Edna's English Center.
Boa Forma = health magazine
Casa & Jardim = House and Garden
Brazilian Playboy = Playboy
CarnaBrasil (Carnaval Censurado 99) = Carnival Brazil; Carnaval Censured 1999
Internacional = a men's magazine
Show Bizz = deals with Brazilian and American music
Raca = a magazine for black Brazilians
Ferry Street seems to be the major street with some stores off to the side such as one on It turns and there are a few more stores, but it soon peters out.
Nova -- Lacta Grandes Sucessos da Lacta
Diamante Negro; Sonho de Valsa; Confeti; Laka (Chocolate Branco), Ouro Branco, Bis
There are other stores serving Peruvians and Ecuadoreans.
There are many money exchange shops.
And there are many restaurants and bakeries.
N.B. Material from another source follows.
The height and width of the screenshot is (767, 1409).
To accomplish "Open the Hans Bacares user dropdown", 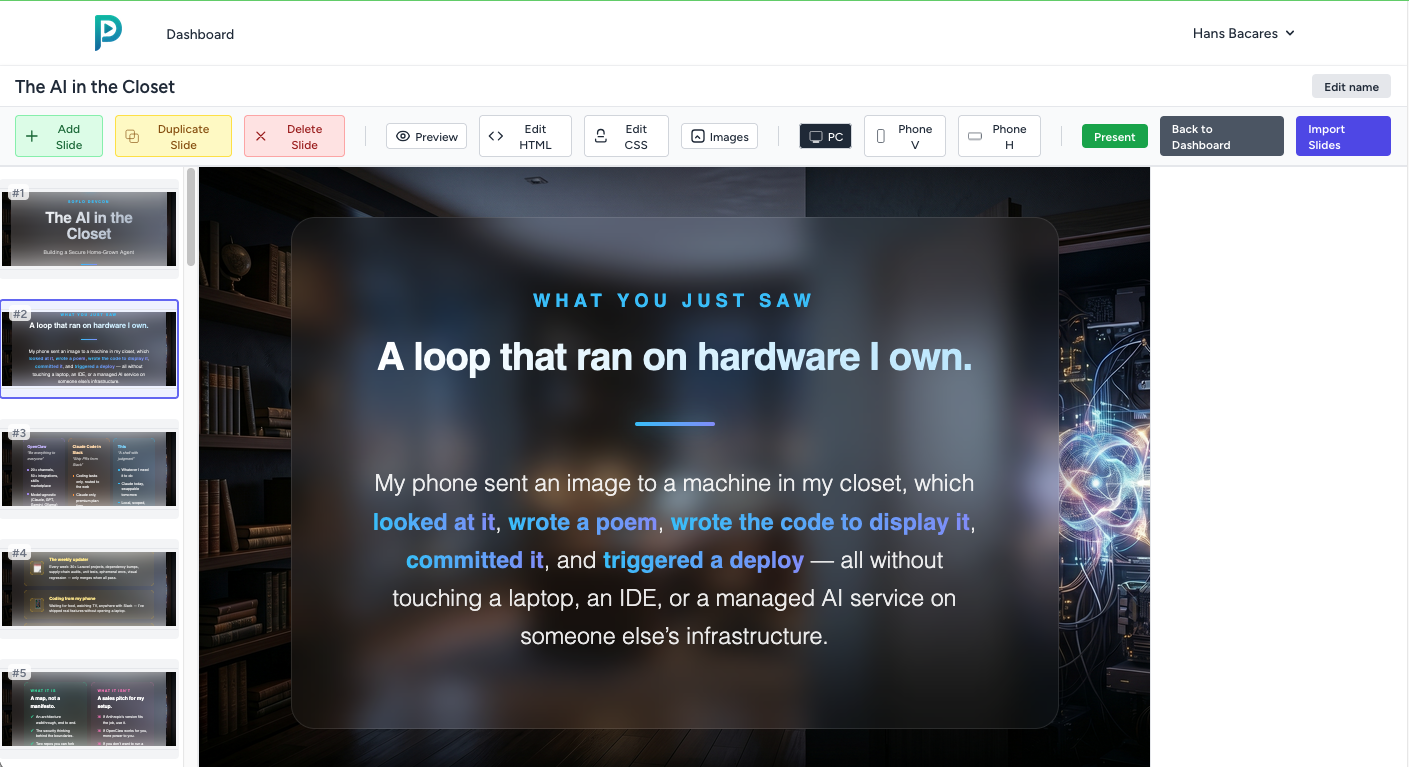I will click(x=1243, y=33).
Pao de queijo bakery.
Seabra's 60 Lafayette Street; Newark, NJ 07105; (201) 589-8606. Carries a complete line of groceries, fresh fruit, vegetables, and frozen fruit pulp.
If parking is difficult around Ferry Street you can weave your way down to Independence Park on Adams Street. At the north end of the park are two ball fields. There are basketball courts toward the south end with two bocci ball courts in the park along Adams Street side. The dominant tree here is the sycamore (Platanus occidentalis).
Walking up to Ferry Street via Adams Street we passed:
145 Adams Street; Luna de Mel (small bakery).
181 Adams Street; Brazil Tropical (small luncheon place).
243 Adams Street; Amazonas Video which had at least 50 or more videos in Portuguese as well as many in Spanish (the majority being in English). They also sell Brazilian candies and some grocery products.
Night Club Near Independence Park = Palacio Europa (278 New York Avenue), east of the park.
This is a pretty big night club. They avertise their Musica Ao Vivo Sextas & Sabados (Live Music Fridays and Saturdays) all around town. The advertised attraction for April 3, 1999 was the Group Star Samba (Show de Mulatas -- Show of the Mulattoe Women) Com a Escola de Samba Verde & Amarela (With the Green and Yellow Samba School ). Also on the program was Odimar.